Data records
==============================

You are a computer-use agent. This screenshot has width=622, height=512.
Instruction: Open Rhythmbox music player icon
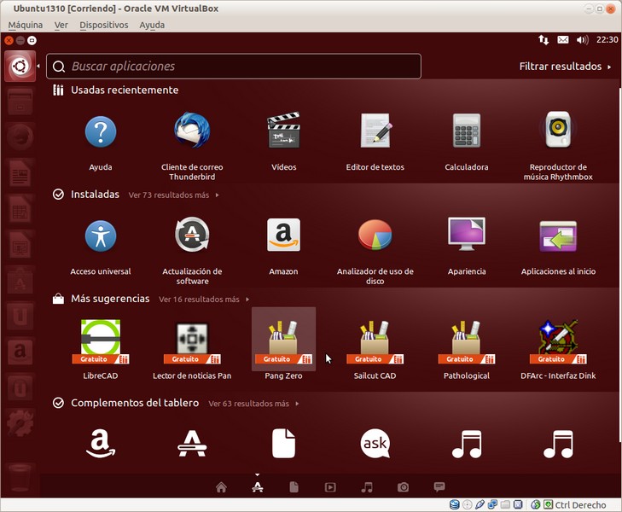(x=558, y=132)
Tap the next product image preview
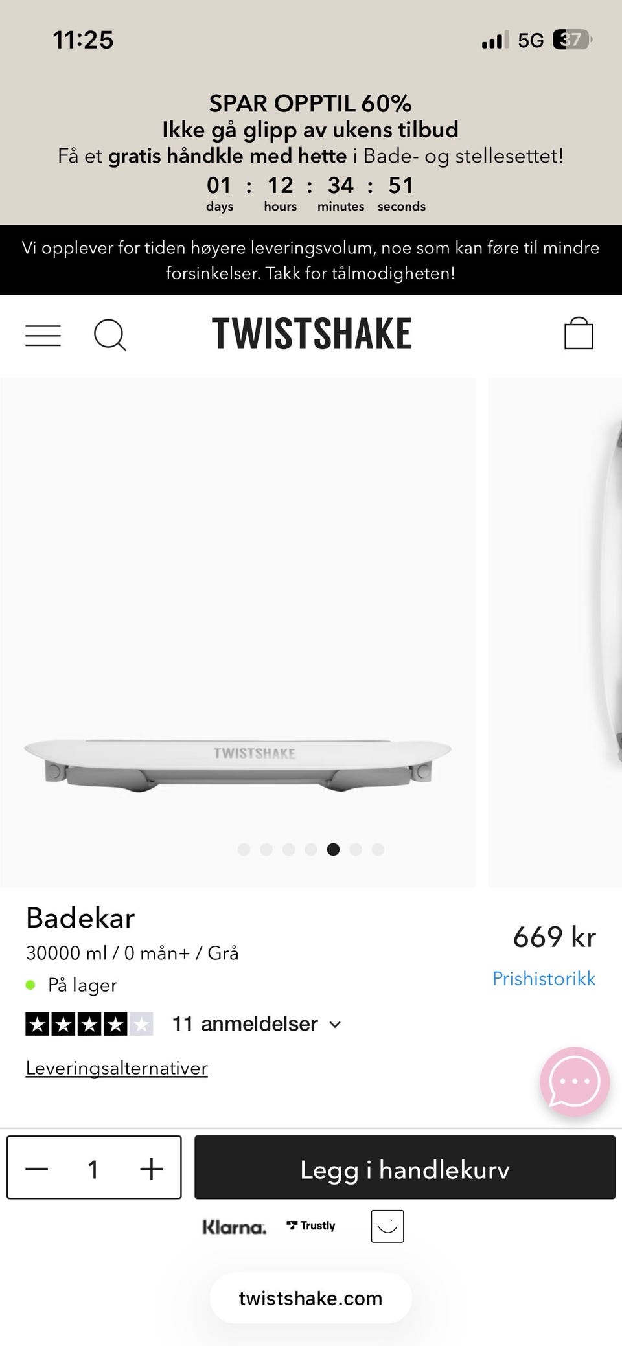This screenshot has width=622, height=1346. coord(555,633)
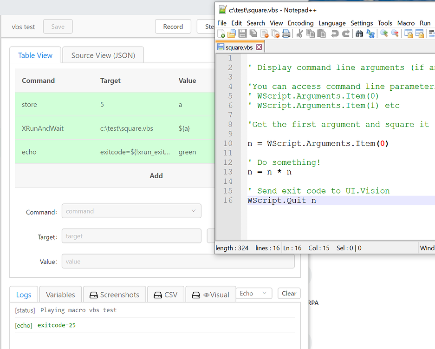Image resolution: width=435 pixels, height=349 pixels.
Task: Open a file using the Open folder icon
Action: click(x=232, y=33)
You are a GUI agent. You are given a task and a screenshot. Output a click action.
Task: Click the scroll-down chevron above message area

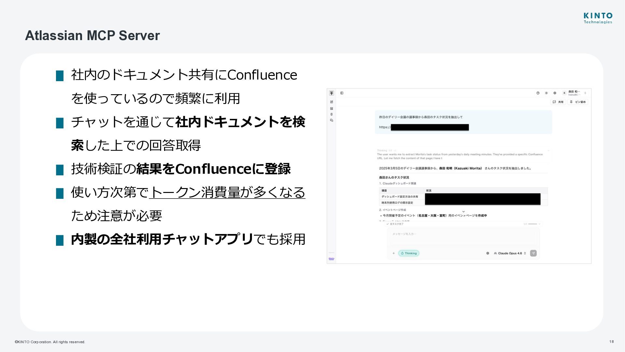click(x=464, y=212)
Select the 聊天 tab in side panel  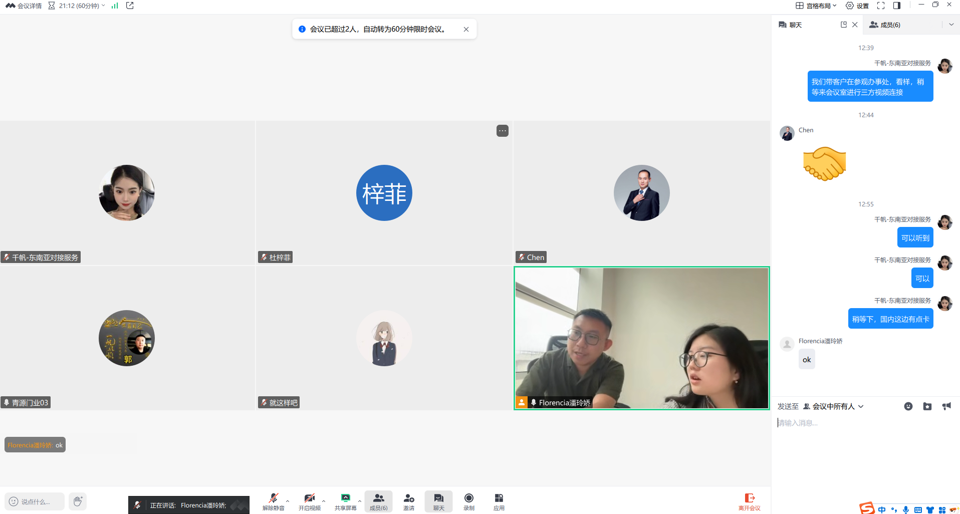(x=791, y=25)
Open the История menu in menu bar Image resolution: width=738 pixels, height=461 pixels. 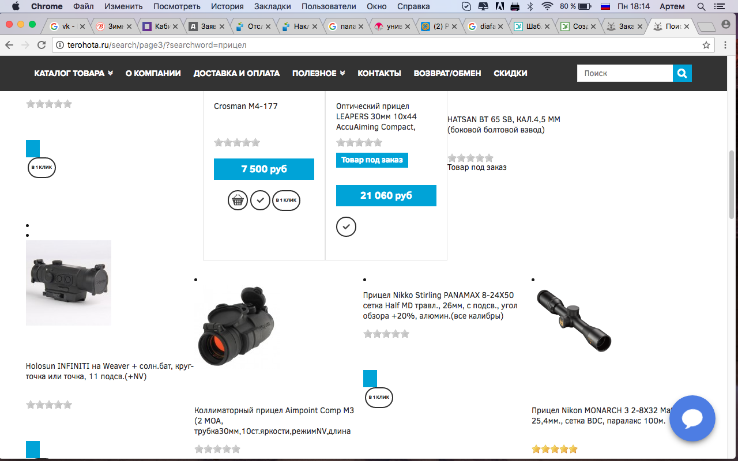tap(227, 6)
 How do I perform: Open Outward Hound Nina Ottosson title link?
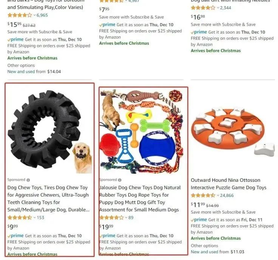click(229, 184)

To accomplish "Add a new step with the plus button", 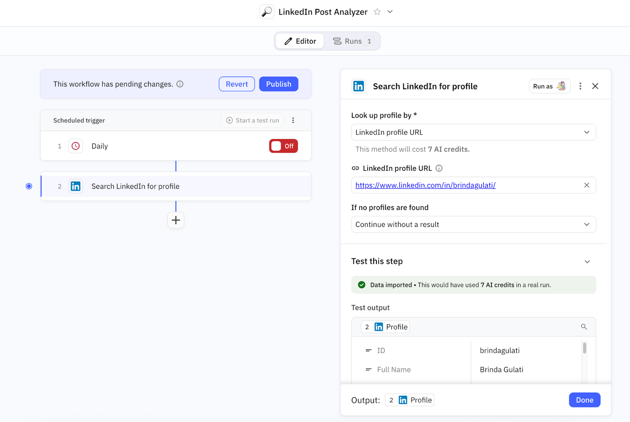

==============================

**WRITTEN PROBLEM**
Could you rewrite the listing as a JSON list of strings, starting at the line with "How do I perform: Open" and running through the end of the listing, with one string per line, blank lines dropped and the pictures left out?

**FULL SOLUTION**
[
  " How do I perform: Open Outward Hound Nina Ottosson title link?",
  "click(229, 184)",
  "To accomplish \"Add a new step with the plus button\", "
]